Trabajamos juntos en Publicitaria Cumbre. Él, como director de Relaciones Públicas; yo, encargado de Nuevos Negocios y ejecutivo de cuentas. Nuestro hermano Freddy Ginebra era el presidente de la agencia y el alma que tejía vínculos entre talento, sensibilidad y visión cultural. En ese entorno creativo y exigente, José Rafael se movía con la solvencia de quien dominaba la palabra y la entendía como acto de conciencia.
No bastaba convencer: había que decirlo con elegancia, con la dignidad que merecen las ideas. José Rafael lo sabía y lo practicaba. Su voz pausada, su mirada atenta, su ironía fina… Conversar con él era encontrarse con la literatura en medio del marketing, con la ética en un mundo donde casi todo se negociaba.
Y casi siempre —como si llevara una brújula literaria en el bolsillo— tenía uno o dos libros que recomendaba leer “urgentemente”. No imponía: sugería. Y lo hacía con la convicción de quien ya había probado esa lectura y quería compartir un secreto que podía transformarte. En medio de las reuniones, los diseños de campañas o las largas jornadas de cliente, él dejaba caer una frase de Cortázar, un verso de Neruda, una cita de Bosch.
Fue precisamente mientras compartíamos aquel ritmo diario de agencia cuando recibió la llamada: lo habían designado ministro de Cultura.

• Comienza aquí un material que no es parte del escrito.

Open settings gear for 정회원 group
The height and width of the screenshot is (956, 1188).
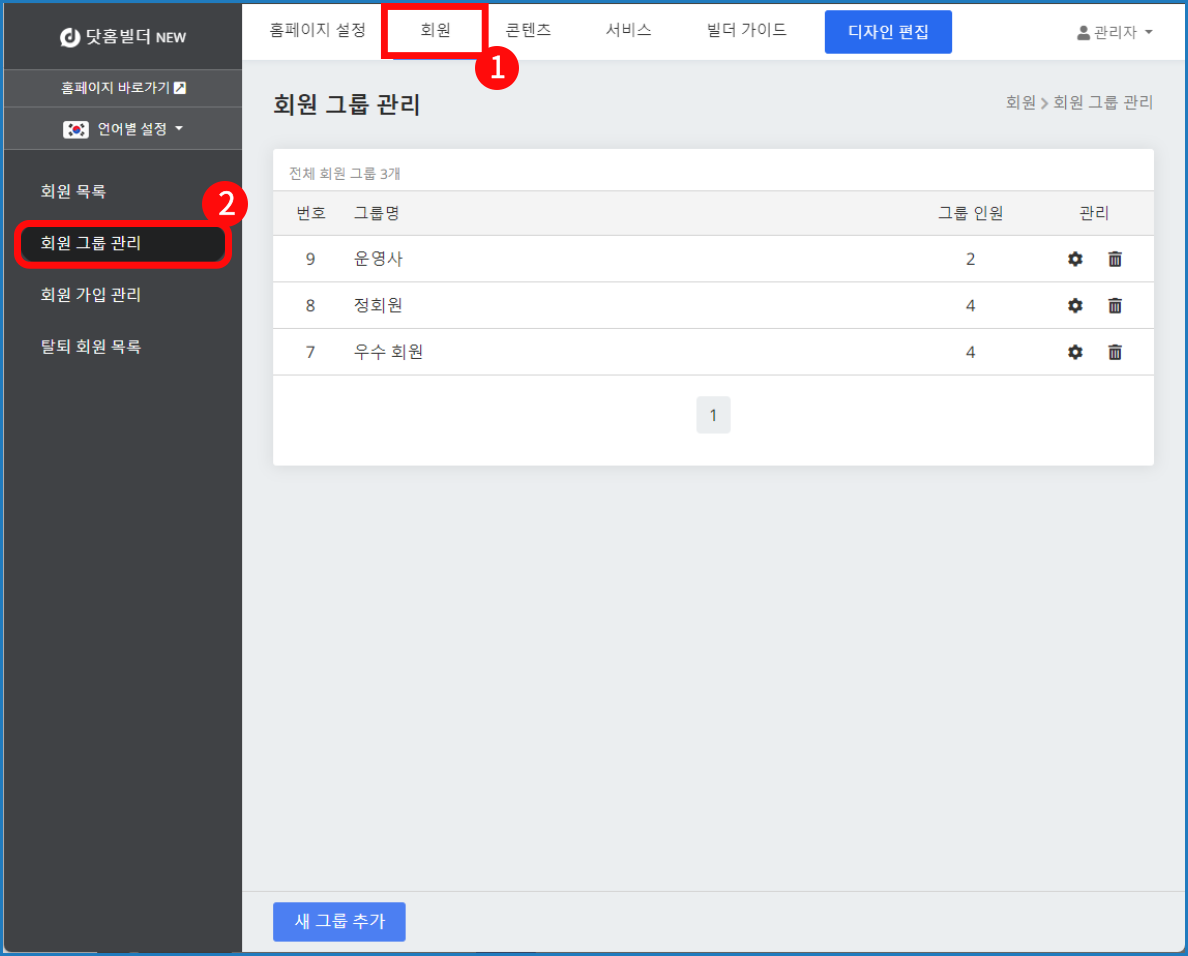point(1075,306)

Lo celebramos como se celebra a los que uno sabe que honrarán la tarea. José Rafael no llegaba a un cargo: llegaba a su destino. Pasó de escribir discursos para otros a ser él mismo el rostro de una política cultural que marcó una época.
Más allá del trabajo compartido, José Rafael fue un escritor de fondo, un intelectual que pensaba el país no desde las alturas, sino desde el alma. Su obra, vasta y rigurosa, fue siempre una invitación a leer con más conciencia, a entendernos como nación con memoria.

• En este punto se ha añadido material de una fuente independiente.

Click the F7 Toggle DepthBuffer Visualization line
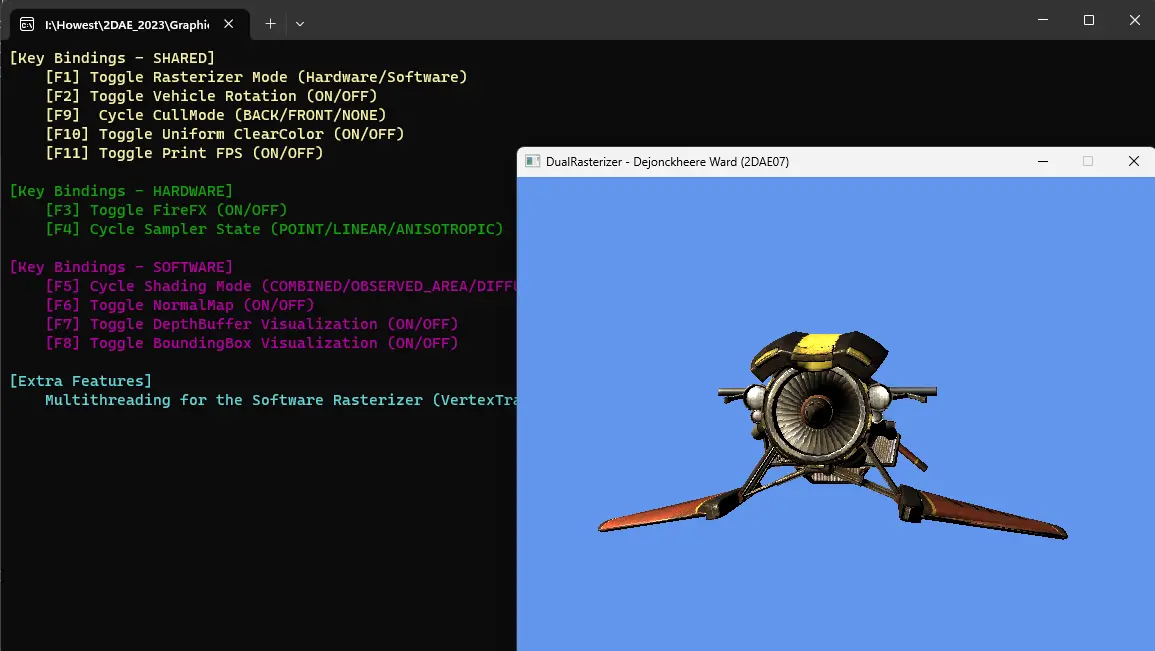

Poeta, ensayista, ministro, académico, maestro de generaciones. Pero yo lo recuerdo, sobre todo, como compañero: generoso en sus palabras, fiel a sus convicciones, capaz de mantener la cortesía aun en la discrepancia. Tenía la rara virtud de la sobriedad brillante.
Hoy, mientras el país lo despide como uno de sus hombres de letras más completos, yo lo despido como ese amigo silencioso que caminó a mi lado durante años de oficio compartido. Agradezco haberlo conocido no solo en sus textos, sino en los días comunes, en la cotidianidad de una agencia donde él supo dejar huella sin estridencias.
Que descanse en la paz de los que escribieron con propósito, vivieron con sentido y sirvieron a la cultura sin buscar recompensa.